Top of RECORDS FOR PROCESSING

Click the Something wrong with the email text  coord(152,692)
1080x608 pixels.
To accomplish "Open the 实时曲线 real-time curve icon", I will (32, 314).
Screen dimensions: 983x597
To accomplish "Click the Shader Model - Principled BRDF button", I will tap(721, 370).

Bottom of RECORDS FOR PROCESSING
Top of RECORDS FOR PROCESSING

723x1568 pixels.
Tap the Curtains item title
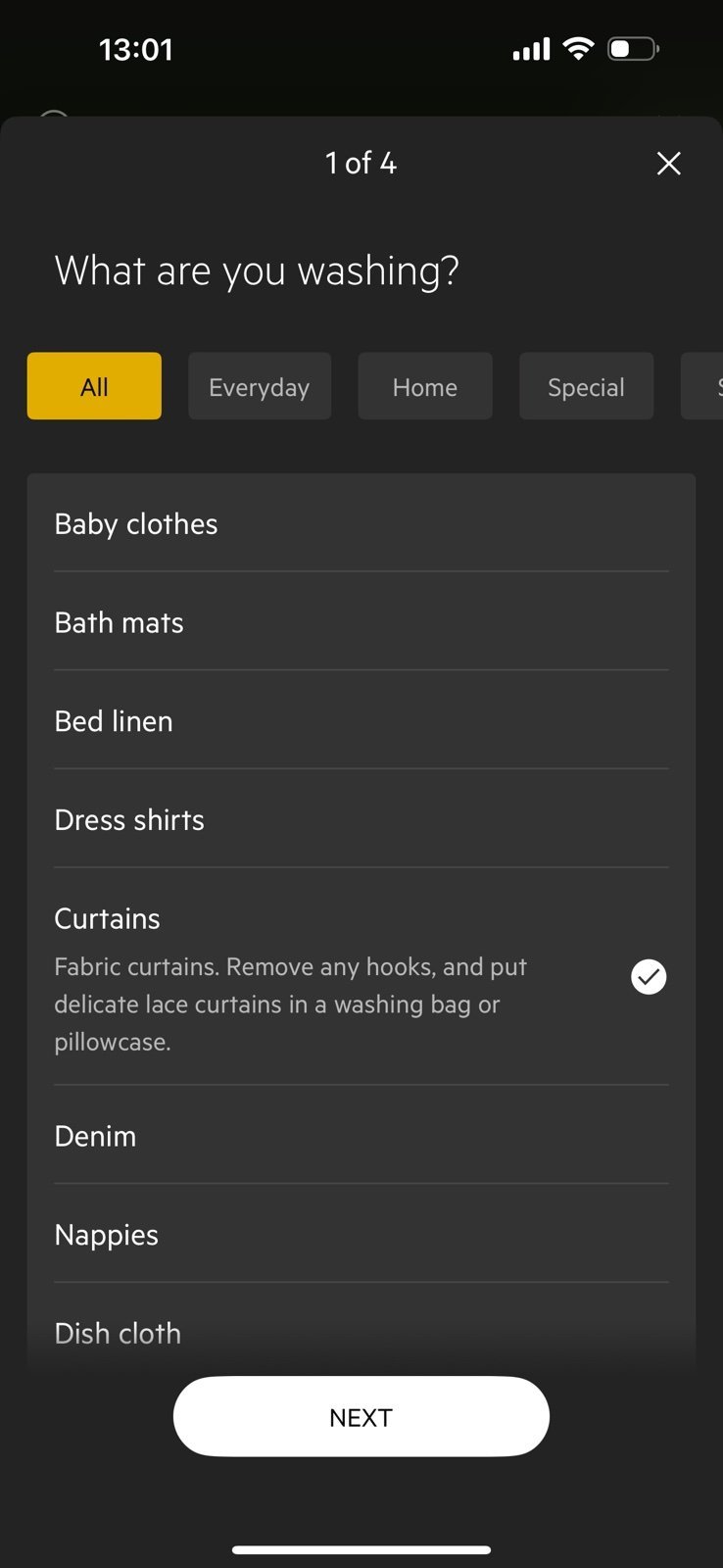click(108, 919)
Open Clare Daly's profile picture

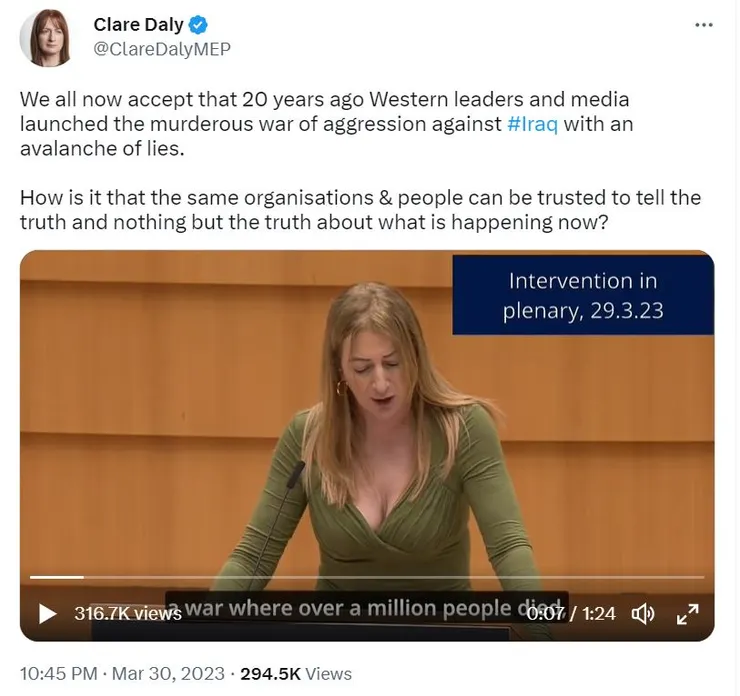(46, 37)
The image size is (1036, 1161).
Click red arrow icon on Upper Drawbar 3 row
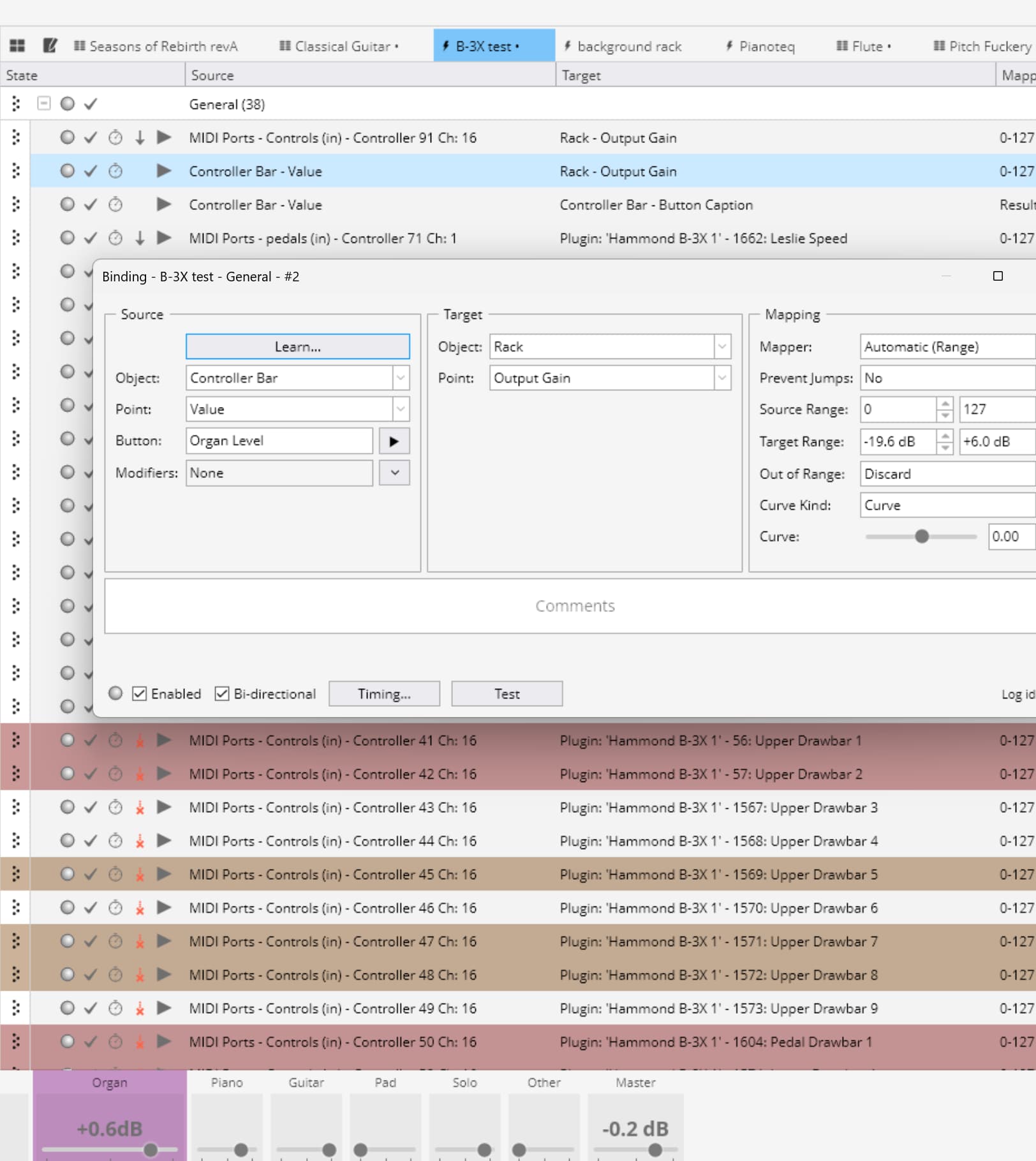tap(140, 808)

Bottom of RECORDS FOR PROCESSING
Top of RECORDS FOR PROCESSING

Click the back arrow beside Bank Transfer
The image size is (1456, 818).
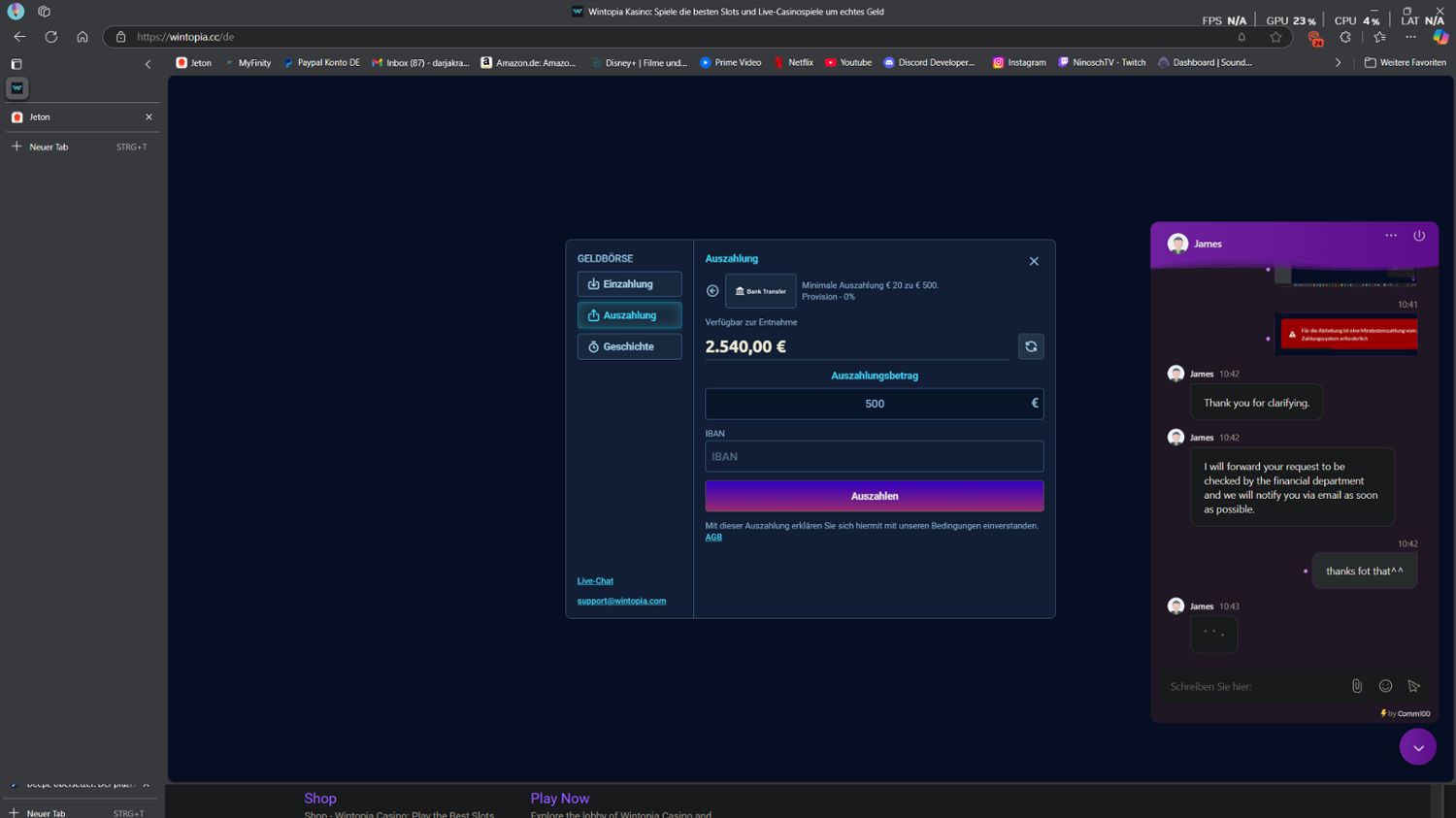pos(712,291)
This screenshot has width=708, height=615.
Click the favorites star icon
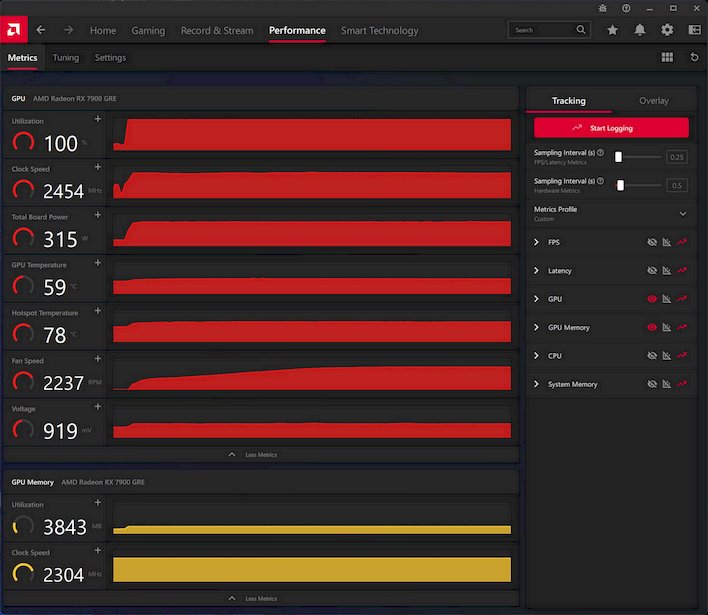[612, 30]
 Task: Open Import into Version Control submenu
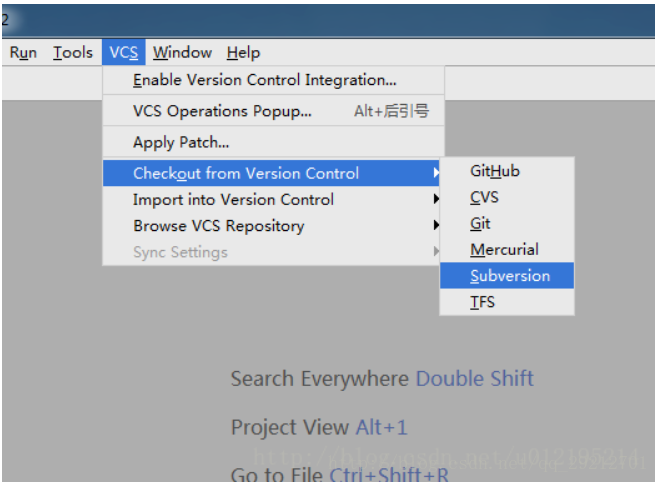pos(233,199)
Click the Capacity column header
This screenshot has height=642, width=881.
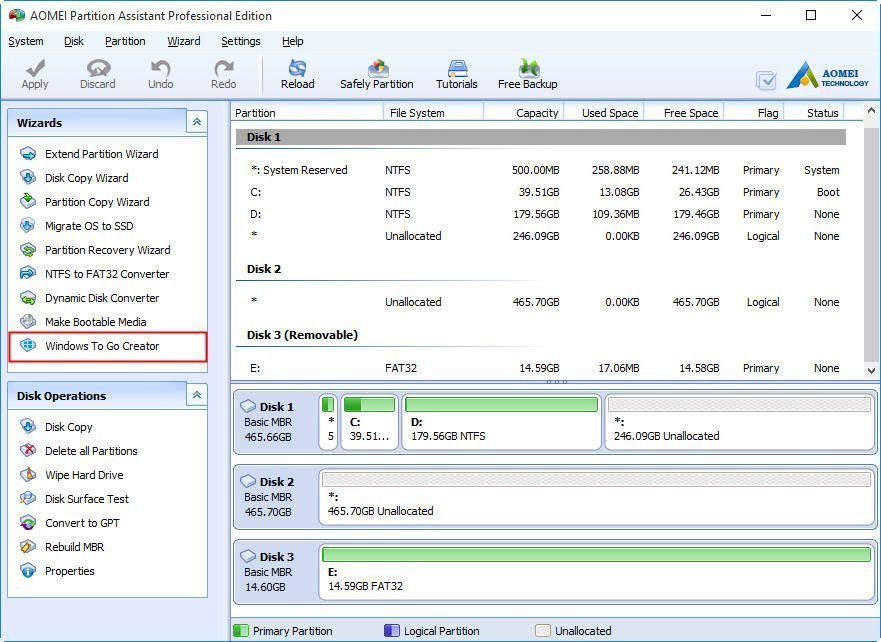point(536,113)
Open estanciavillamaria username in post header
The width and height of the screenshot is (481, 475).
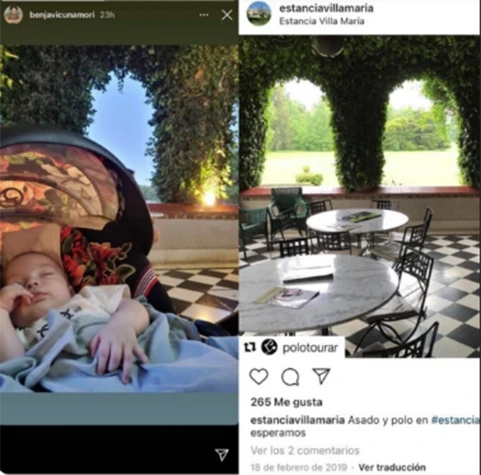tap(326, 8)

Bottom of RECORDS FOR PROCESSING

PROMPT:
Scan the listing above. Gather each line that contains the word "will".

EXPECTED ANSWER:
To accomplish "Open the 实时曲线 real-time curve icon", I will (32, 314).
To accomplish "Click the Shader Model - Principled BRDF button", I will tap(721, 370).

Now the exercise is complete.